#### [What you need to do]
The expected answer comprises all lines from the entries that contain the string "listići".

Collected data
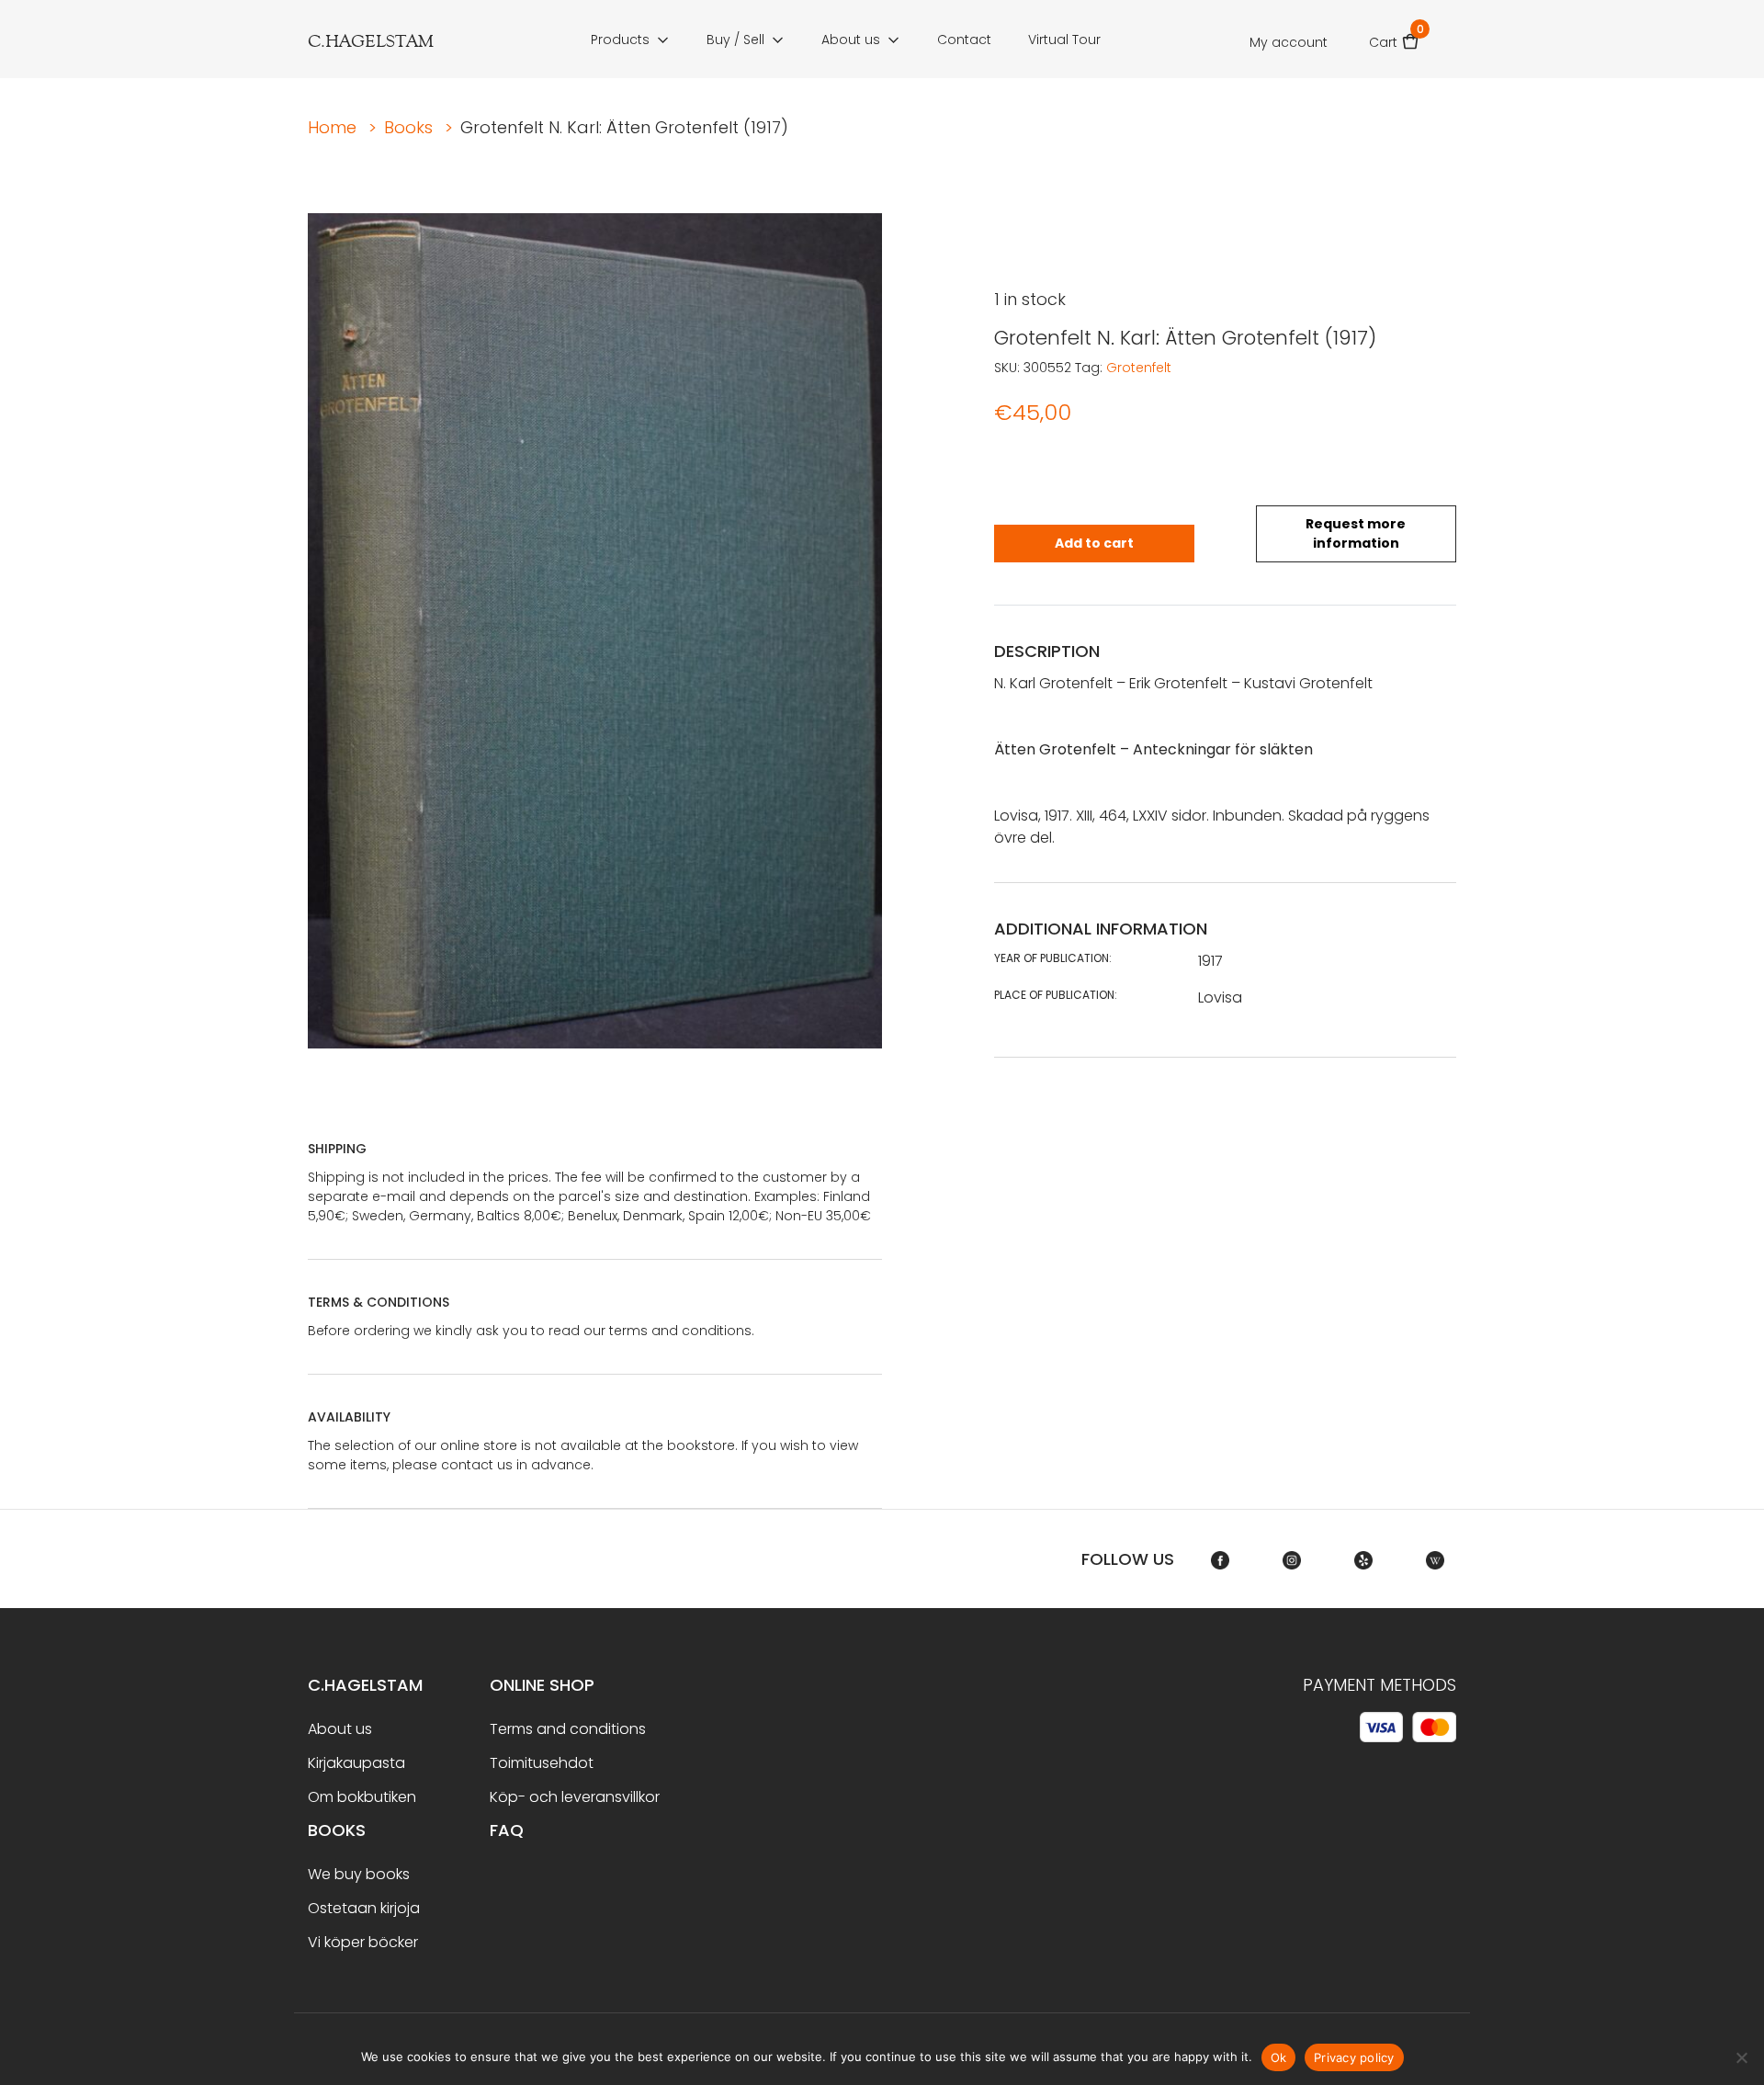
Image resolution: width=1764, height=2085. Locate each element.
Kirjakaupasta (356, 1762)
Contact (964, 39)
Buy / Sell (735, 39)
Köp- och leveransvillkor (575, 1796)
---
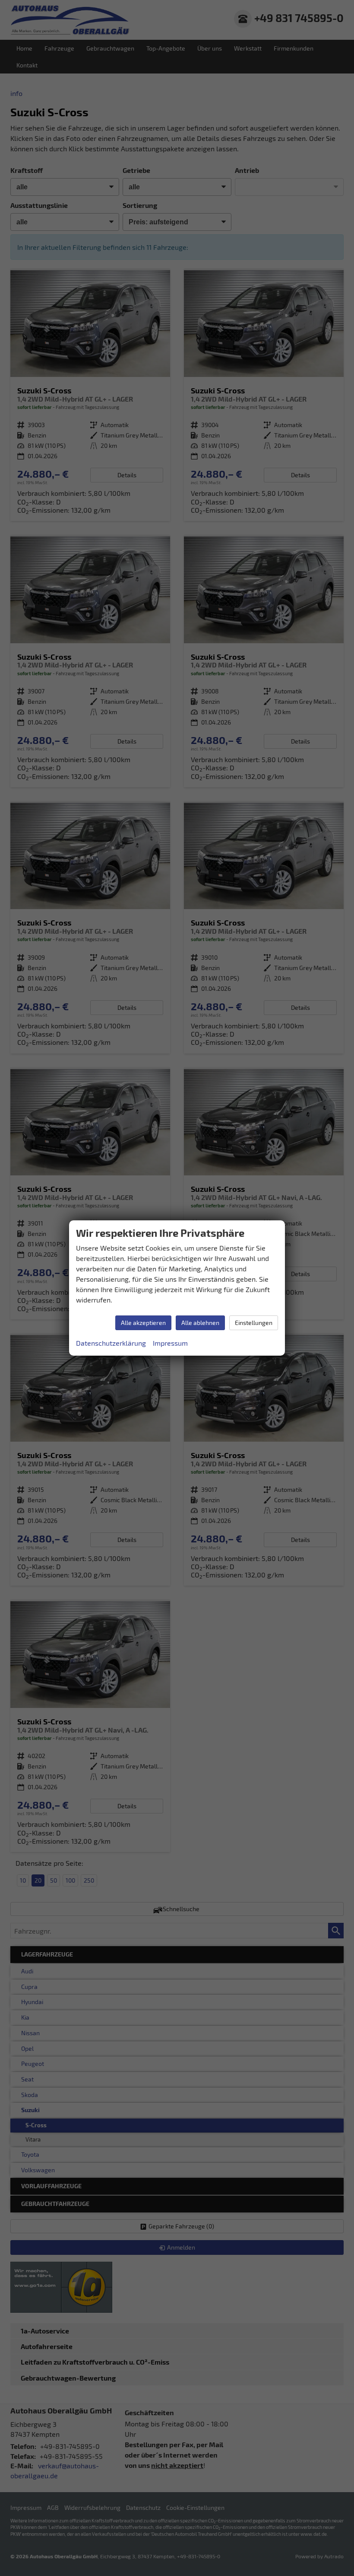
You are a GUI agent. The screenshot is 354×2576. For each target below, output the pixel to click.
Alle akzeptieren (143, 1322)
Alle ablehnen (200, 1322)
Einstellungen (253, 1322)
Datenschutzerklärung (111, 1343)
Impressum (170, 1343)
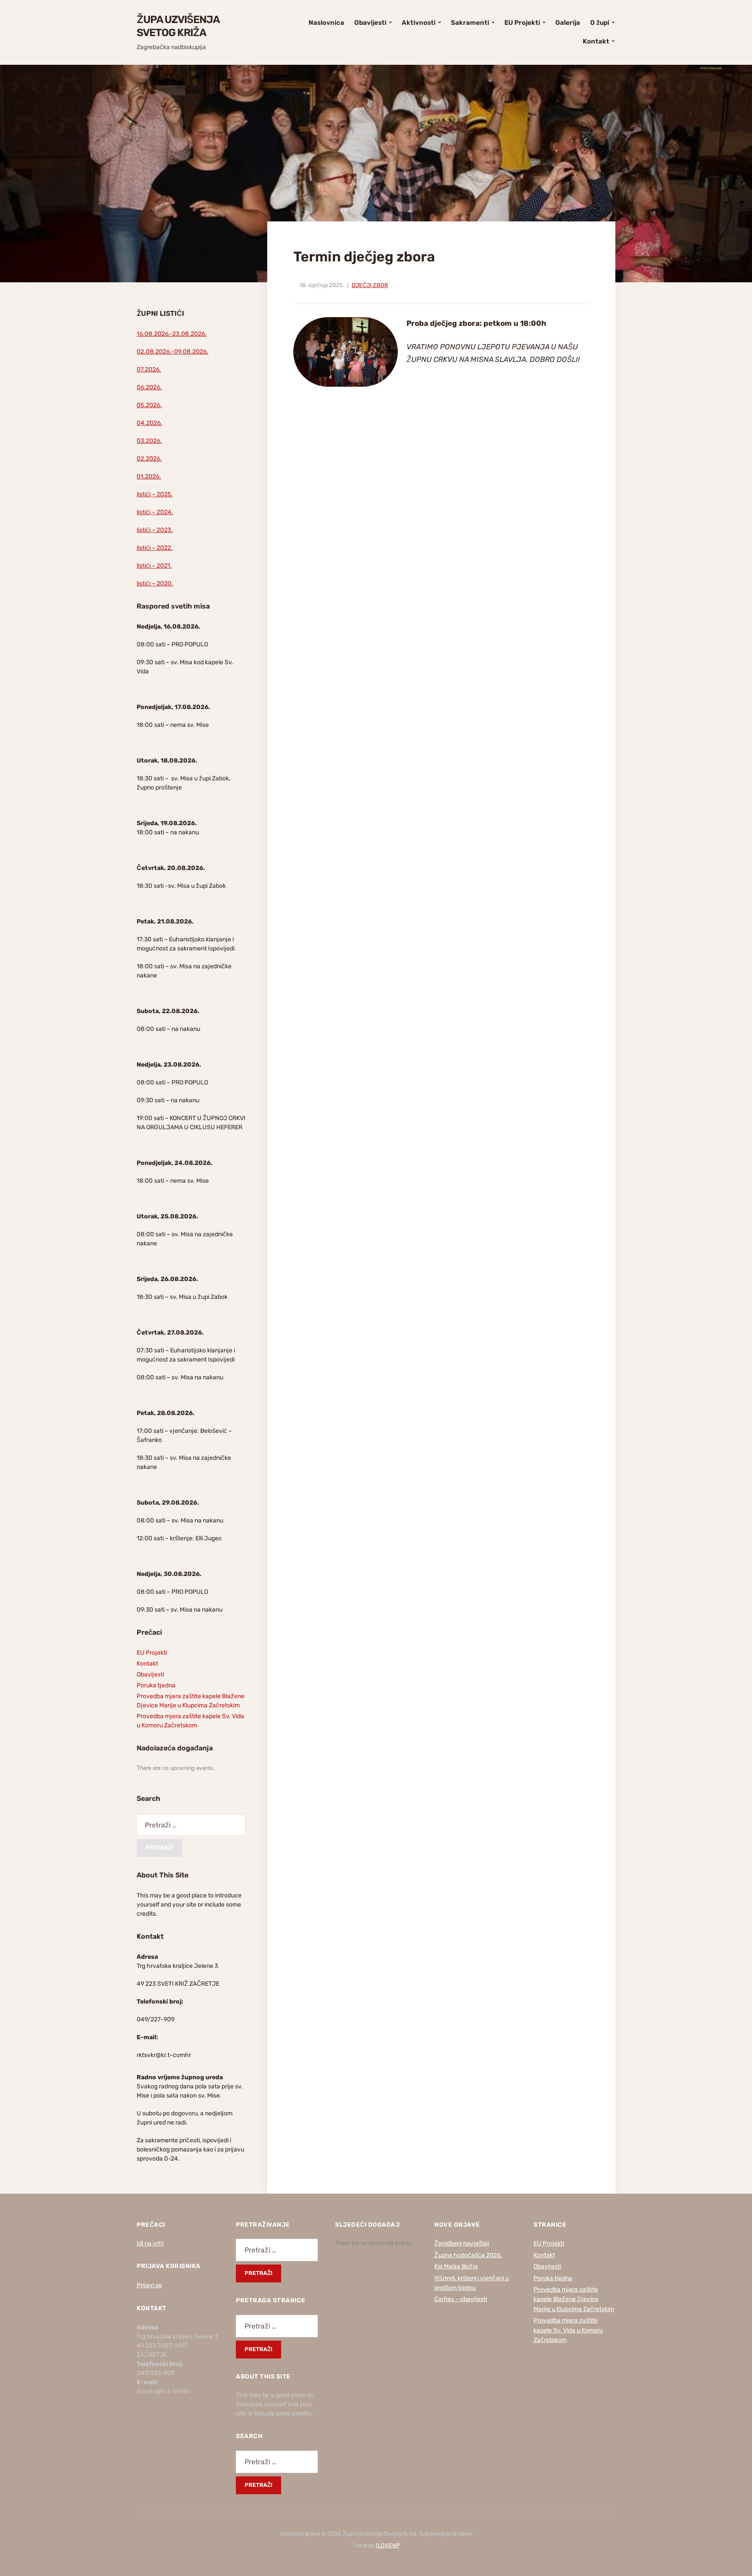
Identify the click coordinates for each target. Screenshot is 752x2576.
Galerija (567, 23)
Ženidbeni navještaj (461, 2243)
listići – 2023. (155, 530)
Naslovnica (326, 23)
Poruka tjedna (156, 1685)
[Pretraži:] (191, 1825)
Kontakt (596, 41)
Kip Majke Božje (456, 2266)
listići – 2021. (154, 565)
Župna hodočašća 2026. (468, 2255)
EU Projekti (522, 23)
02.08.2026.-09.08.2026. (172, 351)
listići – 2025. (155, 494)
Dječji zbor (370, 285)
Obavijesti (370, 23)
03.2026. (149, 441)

#### [Written reply]
listići – 2023. (155, 530)
listići – 2021. (154, 565)
listići – 2025. (155, 494)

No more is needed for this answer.